HF Checkpoints with LlamaIndex and LangChain

This notebook demonstrates how to plug in a local llm from HuggingFace Hub Llama-2-13b-chat-hf and all-MiniLM-L6-v2 embedding from Huggingface, bind these to into LlamaIndex with these customizations.

The custom plug-ins shown in this notebook can be replaced, for example, you can swap out the HuggingFace Llama-2-13b-chat-hf with HuggingFace checkpoint from Mistral.
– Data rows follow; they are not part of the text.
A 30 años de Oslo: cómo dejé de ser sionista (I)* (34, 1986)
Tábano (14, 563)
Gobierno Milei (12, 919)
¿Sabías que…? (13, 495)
⚠️ The notebook before this one, 08_Option(1)_llama_index_with_NVIDIA_AI_endpoint.ipynb, contains the same exercise as this notebook but uses NVIDIA AI Catelog’s models via API calls instead of loading the models’ checkpoints pulled from huggingface model hub, and then load from host to devices (i.e GPUs).

Noted that, since we will load the checkpoints, it will be significantly slower to go through this entire notebook.

If you do decide to go through this notebook, please kindly check the Prerequisite section below.

There are continous development and retrieval techniques supported in LlamaIndex and this notebook just shows how to quickly replace components such as llm and embedding per user’s choice, read more documentation on llama-index for the latest nformation.

Prerequisite

In order to successfully run this notebook, you will need the following -

Already being approved of using the checkpoints via applying for meta-llama
At least 2 NVIDIA GPUs, each with at least 32G mem, preferably using Ampere architecture
docker and nvidia-docker installed
Registered NVIDIA NGC and can pull and run NGC pytorch containers
install necesary python dependencies : Note: if you are using the Dockerfile.gpu_notebook, it should already prepare the environment for you. Otherwise please refer to the Dockerfile for environment building.

In this notebook, we will cover the following custom plug-in components -

- LLM locally load from [HuggingFace Hub Llama-2-13b-chat-hf](https://huggingface.co/meta-llama/Llama-2-13b-chat-hf) and warp this into llama-index 

- A [HuggingFace embedding all-MiniLM-L6-v2](https://huggingface.co/sentence-transformers/all-MiniLM-L6-v2) 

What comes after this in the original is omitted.